Excerpted data:
__________

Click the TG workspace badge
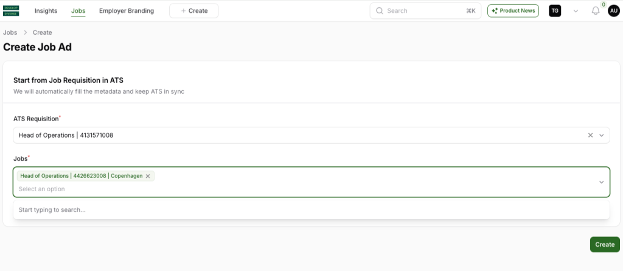This screenshot has height=271, width=623. 555,11
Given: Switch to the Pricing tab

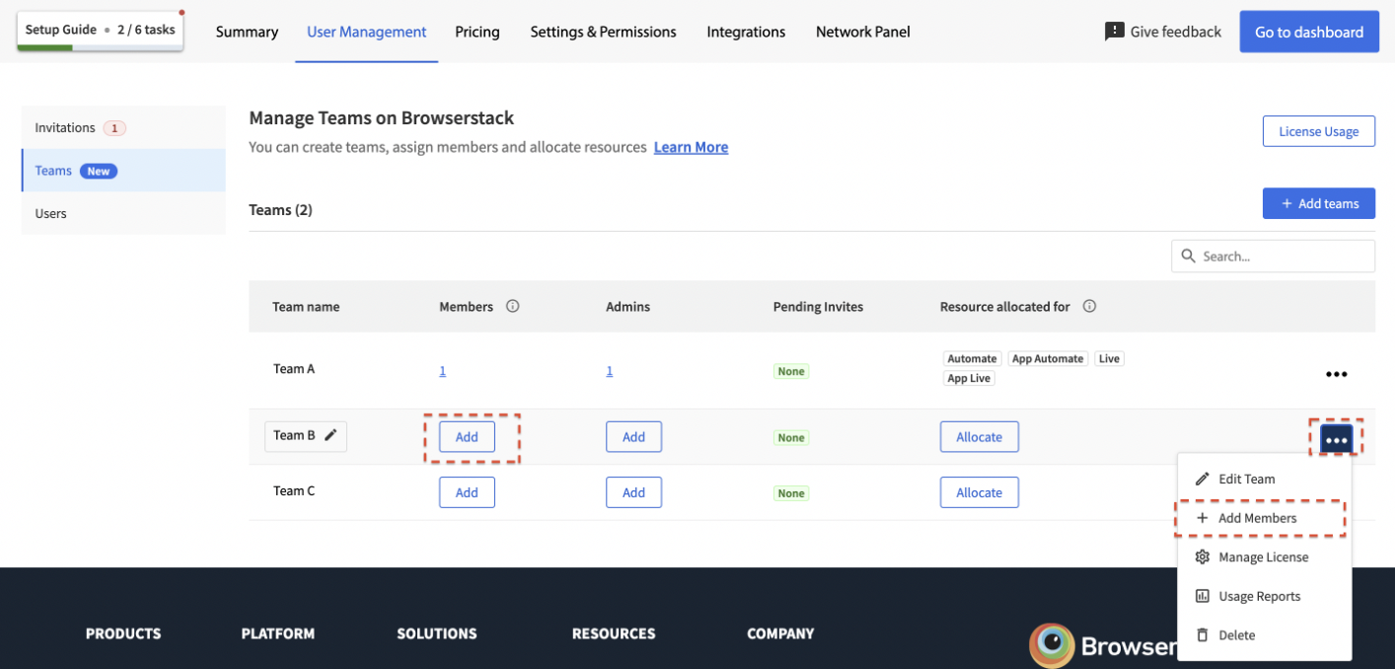Looking at the screenshot, I should [477, 32].
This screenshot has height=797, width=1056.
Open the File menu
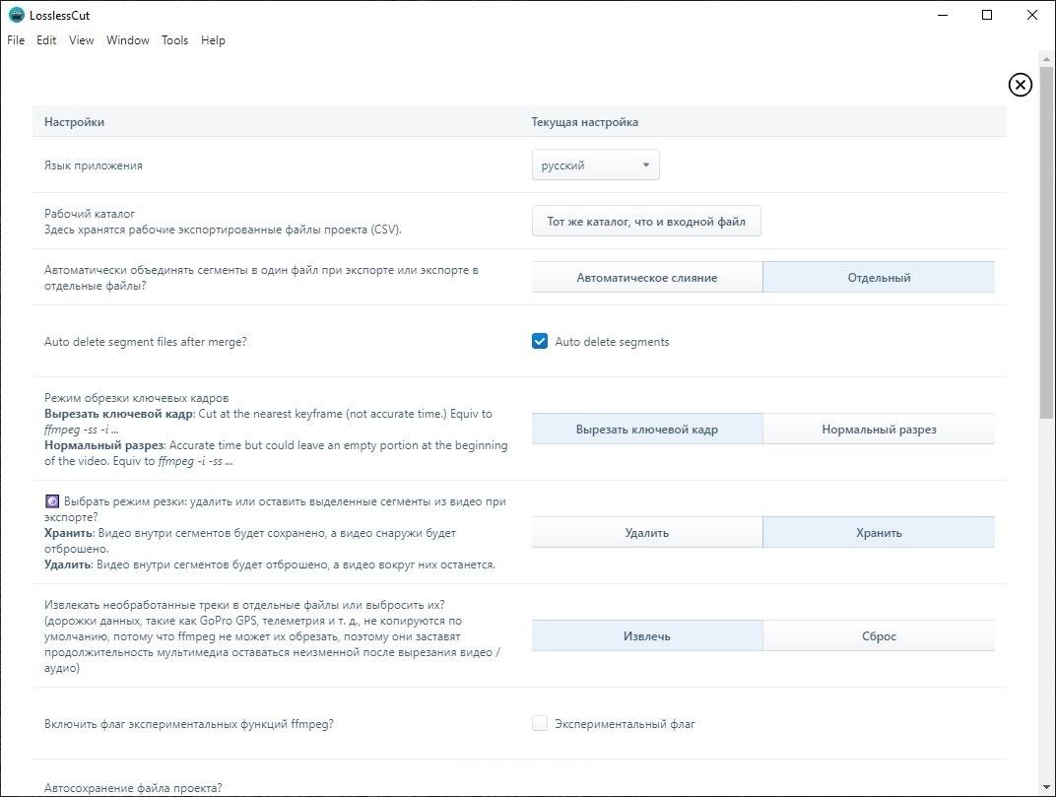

__________

Aim of the exercise: Pictures stay out; reproduce exactly the lines from the one containing "Given: Switch to the Pricing tab" through the last line of the listing, both included.

Exercise result:
Given: Switch to the Pricing tab

Looking at the screenshot, I should [477, 32].
This screenshot has height=797, width=1056.
Open the File menu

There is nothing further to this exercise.